Bermuda Could Soon Ease Its Marijuana Laws
Government officials in Bermuda released an optimistic report earlier this week, which indicates support for legalizing medical marijuana as well as stripping away the criminal penalties associated with recreational use.
The report, which was commissioned by the government and conducted by Cannabis Reform Collaborative, states that non-violent drug offenses, specifically those pertaining to marijuana possession, have consumed the court dockets of the British island territory with a racial bias that has done nothing more than damn the non-white and immigrant population to unjust prosecution.
To deal with this injustice, the group proposes that the Bermuda government shift its focus to the decriminalization of marijuana; a process they say would begin by phasing out the harsh penalties that currently surround cannabis possession, with the ultimate goal being a fully legalized recreational marijuana trade for adults over the age of 21. In addition, the report reveals a plan to increase the legal drinking age from 18 to 21, in an attempt to regulate both substances on an equal plain.

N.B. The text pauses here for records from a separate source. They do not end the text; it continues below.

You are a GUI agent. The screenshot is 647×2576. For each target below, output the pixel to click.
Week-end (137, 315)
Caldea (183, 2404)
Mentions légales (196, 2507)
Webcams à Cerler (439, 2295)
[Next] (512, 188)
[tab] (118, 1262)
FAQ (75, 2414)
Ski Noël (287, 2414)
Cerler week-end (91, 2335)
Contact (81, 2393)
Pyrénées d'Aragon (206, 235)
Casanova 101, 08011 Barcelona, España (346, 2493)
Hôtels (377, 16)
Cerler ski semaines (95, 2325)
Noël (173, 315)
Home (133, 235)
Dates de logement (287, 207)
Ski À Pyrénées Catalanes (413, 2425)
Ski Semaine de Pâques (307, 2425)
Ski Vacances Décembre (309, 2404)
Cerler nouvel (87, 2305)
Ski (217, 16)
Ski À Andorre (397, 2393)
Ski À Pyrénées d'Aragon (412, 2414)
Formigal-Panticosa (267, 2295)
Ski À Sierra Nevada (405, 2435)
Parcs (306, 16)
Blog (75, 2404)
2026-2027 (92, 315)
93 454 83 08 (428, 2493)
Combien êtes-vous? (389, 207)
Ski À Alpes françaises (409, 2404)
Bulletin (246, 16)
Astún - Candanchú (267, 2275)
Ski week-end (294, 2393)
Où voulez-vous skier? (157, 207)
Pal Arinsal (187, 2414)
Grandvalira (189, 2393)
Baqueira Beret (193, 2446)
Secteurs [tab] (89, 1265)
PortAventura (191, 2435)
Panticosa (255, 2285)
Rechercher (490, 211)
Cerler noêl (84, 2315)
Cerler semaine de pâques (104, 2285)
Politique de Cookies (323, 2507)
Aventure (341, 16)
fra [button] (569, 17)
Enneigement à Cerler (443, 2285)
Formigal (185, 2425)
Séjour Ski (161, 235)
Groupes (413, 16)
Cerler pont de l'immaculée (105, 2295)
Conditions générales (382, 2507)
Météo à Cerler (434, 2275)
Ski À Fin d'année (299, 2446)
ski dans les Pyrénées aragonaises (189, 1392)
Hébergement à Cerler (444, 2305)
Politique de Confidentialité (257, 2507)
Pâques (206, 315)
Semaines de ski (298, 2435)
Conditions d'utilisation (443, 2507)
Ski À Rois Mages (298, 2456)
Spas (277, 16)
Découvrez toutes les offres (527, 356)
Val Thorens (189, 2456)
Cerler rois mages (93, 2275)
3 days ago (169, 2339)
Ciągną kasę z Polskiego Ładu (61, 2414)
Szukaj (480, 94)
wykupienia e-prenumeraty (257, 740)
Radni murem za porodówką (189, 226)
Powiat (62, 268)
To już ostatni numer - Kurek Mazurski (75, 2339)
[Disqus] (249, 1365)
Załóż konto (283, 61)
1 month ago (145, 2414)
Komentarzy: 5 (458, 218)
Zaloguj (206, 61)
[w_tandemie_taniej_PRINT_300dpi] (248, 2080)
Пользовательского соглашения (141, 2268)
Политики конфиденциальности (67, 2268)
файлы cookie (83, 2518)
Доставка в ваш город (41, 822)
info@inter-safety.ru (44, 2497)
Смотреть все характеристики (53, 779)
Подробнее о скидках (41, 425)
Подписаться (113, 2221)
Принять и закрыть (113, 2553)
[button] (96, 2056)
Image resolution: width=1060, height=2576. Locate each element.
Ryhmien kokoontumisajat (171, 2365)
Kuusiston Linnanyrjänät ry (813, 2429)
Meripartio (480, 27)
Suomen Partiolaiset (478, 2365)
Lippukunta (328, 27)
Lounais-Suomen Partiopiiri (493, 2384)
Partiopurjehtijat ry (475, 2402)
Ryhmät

Citing a belief that medical marijuana is “gaining global prominence,” the report filed on behalf of the Cannabis Reform Collaborative urged lawmakers to do everything in their power to make prescription marijuana immediately available to patients in need.
The report, which was submitted by National Security Minister Michael Dunkley, went before the National assembly on Friday for their consideration. Although there are no reports on how well the proposed changes were received, Dunkley believes changing the marijuana laws could be a slow process – one only possible in a “measured fashion.”
Yet, Stratton Hatfield, the Cannabis Reform Collaborative chairman, says he has faith that the public is finally ready to reform the marijuana laws that have plagued Bermuda for over 40 years.
“There’s no doubt that the world recognizes that our approach to drug demand and supply reduction has failed,” he recently told the Associated Press. “The War on Drugs has done nothing but cripple the communities.”